Got exception error on data in validation key set

I tried to train a model using the command in clara_xray_classification_chest_amp/commands with own dataset.
I changed several configurations in the config directory to use my new dataset.
My dataset got only 1 class (positive or negative).
After I run the training script, the training process using the training key set seems to work fine but when it comes to the validation key set it throws errors as follows:

Exception: <class 'ValueError'>: Input contains NaN, infinity or a value too large for dtype('float32').
  File "workflows/fitters/supervised_fitter.py", line 224, in fit
  File "workflows/fitters/supervised_fitter.py", line 625, in _do_fit
  File "components/metrics/metric.py", line 89, in get
  File "libs/metrics/auc.py", line 64, in get
  File "/usr/local/lib/python3.6/dist-packages/sklearn/metrics/ranking.py", line 355, in roc_auc_score
    sample_weight=sample_weight)
  File "/usr/local/lib/python3.6/dist-packages/sklearn/metrics/base.py", line 80, in _average_binary_score
    y_score = check_array(y_score)
  File "/usr/local/lib/python3.6/dist-packages/sklearn/utils/validation.py", line 542, in check_array
    allow_nan=force_all_finite == 'allow-nan')
  File "/usr/local/lib/python3.6/dist-packages/sklearn/utils/validation.py", line 56, in _assert_all_finite
    raise ValueError(msg_err.format(type_err, X.dtype))

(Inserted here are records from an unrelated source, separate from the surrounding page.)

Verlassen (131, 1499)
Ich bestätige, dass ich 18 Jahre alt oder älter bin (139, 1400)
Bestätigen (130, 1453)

I found that if the data in the validation key set were labeled with different classes it will throw the errors.
I am not sure how to fix this problem.

Hi
Thanks for your interest in Clara Train SDK.
The error you get is in the validation step while training or when running validation script. The root cause is usually that you have a AUC metric looking for an index that doesn’t exist so it runs into a nan / div by zero error.
If you get this error from validation script (after fully training a network), simply make sure that the metric in the validation.json (different from the training.json) matches validation section in the training .json
If you getting this error while training then you need to fix the validation section in the training.json by simply removing the AUC for index that are not in your dataset/problem

If you still face a problem, please attach the configuration that causes the error.

Hi
Thank for your help. I got this error while training. I have tried removing some of AUC metrics in the validation section but the errors still occur so I attached the configuration I used in the training process here https://drive.google.com/file/d/1yb__Rw0wS_G6nxcUXYfTxvLrMIre-3OH/view?usp=sharing.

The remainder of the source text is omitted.